Your key question is "which tasks most serve my long-term interests?" Cal Newport speaks lucidly about pursuing an answer to this question. If you trust your past selves to have identified which tasks serve long-term interests, you're getting into 90th-percentile productivity. If you not only know what you should be working on, but you can create the circumstances to make yourself follow through, you're in 98th-percentile territory. Beware of proceeding further, lest you annoy your friends. 😅


linkDon't become an expert on productivity

Become an expert on picking the best tasks for yourself, today. Trust your past selves to curate what tasks seem the most high value per time spent. Task your current self with creating the circumstances that put you in a good enough mood to work on important stuff. If you can't engineer a good-enough mood, try to stay in motion anyway, focusing on rote tasks like email. As long as you are spending most of your time working on that thing you're uniquely good at, you're on the same road as a CEO.

Plot twist

Thanks for stopping by the Amplenote blog. Did you know that the content of this "blog post" is just a plain old note, lifted from the author's Amplenote notebook? Rich footnotes, industry-leading to-do lists, and a security-first mindset make us a solid option for modern writers. Try it out yourself.

Comments

Yunior Ariel Infante Zamora said about 1 year ago

Amazing post Bill!

Bill Harding said about 1 year ago

Thank you Yunior! "Finish draft of X" is quite often the reddest task on my to-do list, but hearing that people get value from these inspires me to keep doing them

Curtis Long said about 1 year ago

You've explained why the grass is always greener on the other side of the productivity/to-do list app fence: "No real-world productivity system will be perfectly coherent."

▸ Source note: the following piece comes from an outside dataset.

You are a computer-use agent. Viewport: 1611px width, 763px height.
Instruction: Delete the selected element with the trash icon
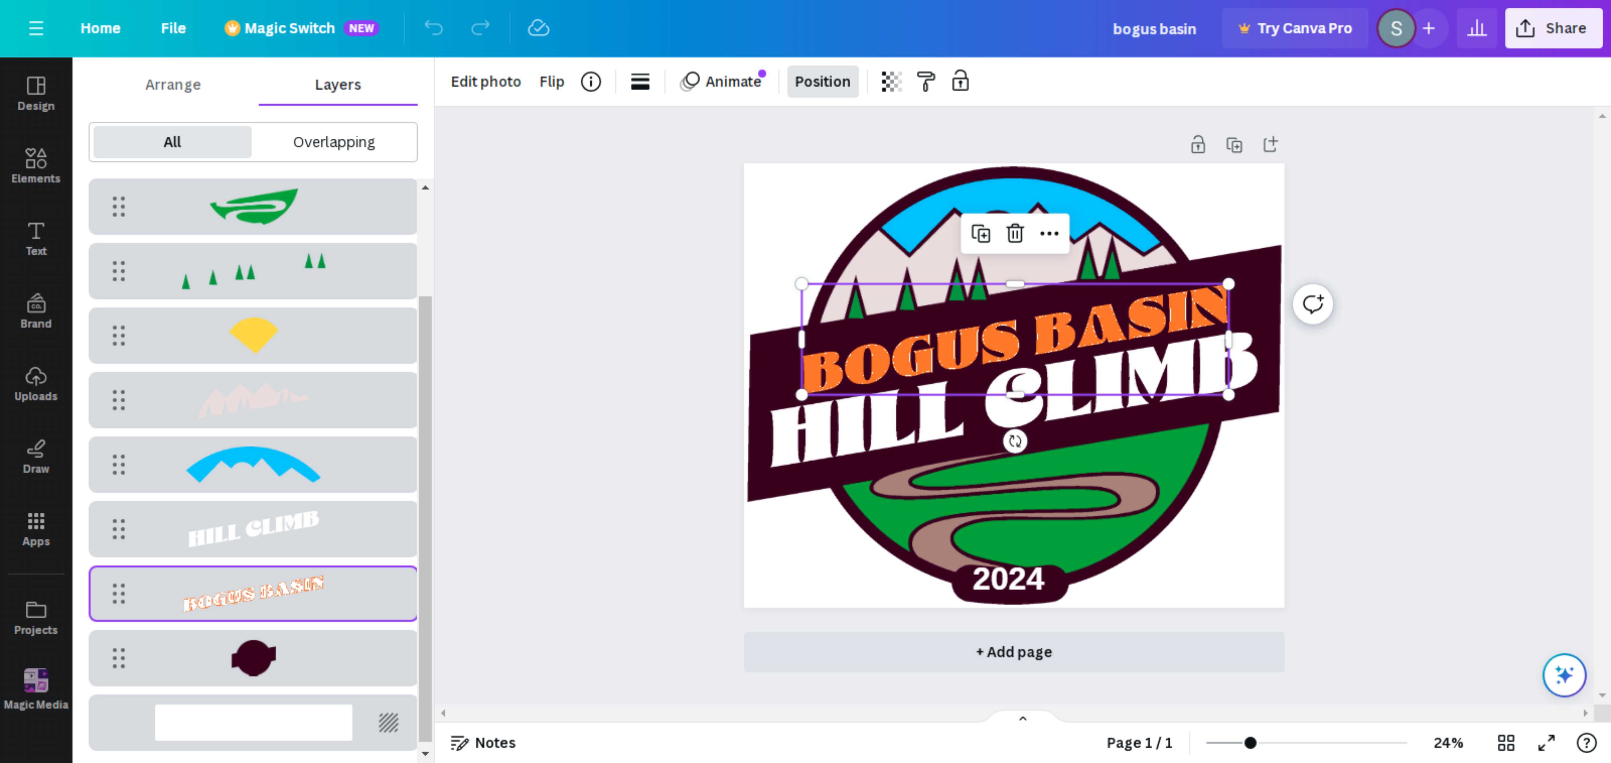click(1014, 233)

"Trust your past selves to curate what tasks seem the most high value per time spent." Brilliant!

Thanks for this engaging and thought-provoking article.

Timoy said 12 months ago

The secret is.. we're still figuring it out 🕸 haha great story! 😁 Thanks for sharing

By varying our position, we can see it from other sides - putting ourselves into places that both inspire and motivate us!

Environments can set us up for whatever the space is designed for, so a place for having fun is hard to split with a place for working hard.. I find that I'd usually opt for making something new and exciting rather than pushing through the "hardship" of completing something older, no matter how red the task gets...

Environments make all the difference and Amplenote is such a solid "thinking environment"!

SK said 7 months ago

> "put yourself in a situation that elevates mood, and let that mood inspire action."

I think that is not a very wise method to follow. It usually is the reason for vast majority of procrastination. People tend to wait for the right mood and often don't get it. Many times, the opposite is a more viable choice.

https://markmanson.net/how-to-get-motivated

Andre Robitaille said about 2 months ago

And here I am thinking the opposite about "put yourself in a situation that elevates mood, and let that mood inspire action." It's also the mark of good leadership when you create that environment for others.